WHAT IS NEEDED — Continue the documentation excerpt on PDF outlines and signature validation, starting right after its last sentence.

### EXTRACT

A PDF document may contain a document outline that the conforming reader may display on the screen, allowing the user to navigate interactively from one part of the document to another. The outline consists of a tree-structured hierarchy of outline items (sometimes called bookmarks), which serve as a visual table of contents to display the document’s structure to the user. The user may interactively open and close individual items by clicking them with the mouse. When an item is open, its immediate children in the hierarchy shall become visible on the screen; each child may in turn be open or closed, selectively revealing or hiding further parts of the hierarchy. When an item is closed, all of its descendants in the hierarchy shall be hidden. Clicking the text of any visible item activates the item, causing the conforming reader to jump to a destination or trigger an action associated with the item. - Section 12.3.3 - Document management — Portable document format — Part 1: PDF 1.7
Example
julia> outline = pdDocGetOutline(doc)
555 0 R
julia> iob = IOBuffer();
julia> using AbstractTrees; print_tree(iob, outline)
julia> write(stdout, iob.data)
Contents
├─ Table of Contents
├─ 1. Introduction
├─ 2. Quick Steps - Kernel Compile
│ ├─ 2.1. Precautionary Preparations
│ ├─ 2.2. Minor Upgrading of Kernel
│ ├─ 2.3. For the Impatient
│ ├─ 2.4. Building New Kernel - Explanation of Steps
│ ├─ 2.5. Troubleshooting
...
PDFIO.PD.pdDocHasSignature
— Function pdDocHasSignature(doc::PDDoc) -> Bool
Returns true
when the document has at least one signature field.
This does not mean there is an actual digital signature embedded in the document. A PDF document can be signed and content can be approved by one or more reviewers. Signature fields are placeholders for storing and rendering such information.
Example
julia> pdDocHasSignature(doc)
true
PDFIO.PD.pdDocValidateSignatures
— Function pdDocValidateSignatures(doc::PDDoc; export_certs=false) -> Vector{Dict{Symbol, Any}}
Input
param | Description |
---|---|
doc | The document for which all the signatures are to be validated. |
export_certs | Optional keyword parameter when set, exports all the |
certificates that are embeded in the PDF document. These | |
certificates can be for end-entities or one or more certifying | |
authorities. | |
Certificates are exported to the file <PDF filename>.pem . |
Output
Vector of dictionary objects representing one dictionary object for each signature. The dictionary objects map the symbols to output as per the following table.
Symbol | Description |
---|---|
:Name | The name of the person or authority signing the document. |
:P | Object reference of the page in which the signature is found. |
:M | The CDDate when the document was signed. |
:certs | The certificates associated with every signature object. |
:subfilter | The subfilter of PDF signature object. |
:FQT | Fully qualified title of the signature form. |
:chain | The certificate chain that validated the signature. |
:passed | Validation status of the signature (true / false) |
:error_message | Error message returned during the validation |
:stacktrace | The stack dump of where the validation failure occurred |
Notes
- Any additional certificates needed for validating a certificate trust chain has to be added manually to the Trust Store file at:
<Package Directory>/data/certs/cacerts.pem
in the PEM format. Normally, certificate authorities (root as well as intermediate) are represented in the trust store. - Presence of an end-entity certificate in the Trust Store ensures that the chain validation for the certificate does not have to be carried out. However, this is not considered a good practice for certificates as the certificate validation is an important attribute to avoid security breaches in the chain. In case of self-signed certificates with not CA capabilities this may be the only option.

######
### RECORDS SHOWN

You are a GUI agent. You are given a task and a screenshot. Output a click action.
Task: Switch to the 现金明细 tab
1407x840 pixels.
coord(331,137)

######
### RECORDS SHOWN

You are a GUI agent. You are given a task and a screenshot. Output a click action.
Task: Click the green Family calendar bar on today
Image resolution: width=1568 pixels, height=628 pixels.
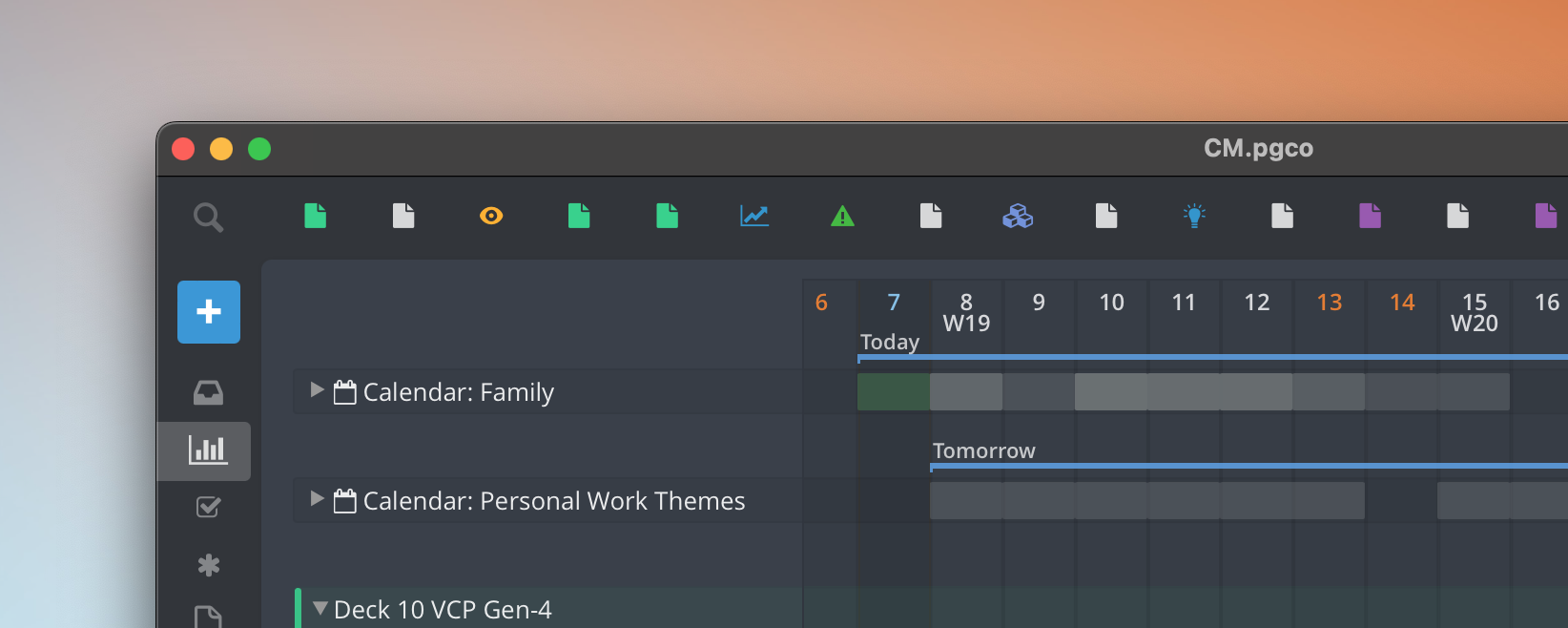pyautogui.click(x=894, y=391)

######

RESULT OF THIS EXERCISE —
- Validation of digital signatures are limited to the approval signature validation as per section 12.8.1 of PDF Spec. 1.7. Signatures for permissions and usage rights are not validated as per this method. This API only provides a validation report. It does not modify access to any parts of the document based on the validation output. The consumer of the API needs to take appropriate action based on the validation report as desired in their applications.
- Revocation - When time is embedded in the signature as signing-time attribute or a signed timestamp or PDF sigature dictionary has M attribute, then those are picked up for validation. However, revocation information are not used during validation.
- PDF 2.0 Support - The support is only experimental. While some subfilters like
/ETSI.CAdES.detached
are supported. Document Security Store (DSS) and Document Time Stamp (DTS) has not been implemented.
Example
julia> r = pdDocValidateSignatures(doc);
julia> r[1] # Failure case
Dict{Symbol,Any} with 8 entries:
:Name => "JAYANT KUMAR ARORA"
:P => 1 0 R
:M => D:20190425173659+05'30
:error_message => "Error in Crypto Library:
140322274480320:error:02001002:system library:..."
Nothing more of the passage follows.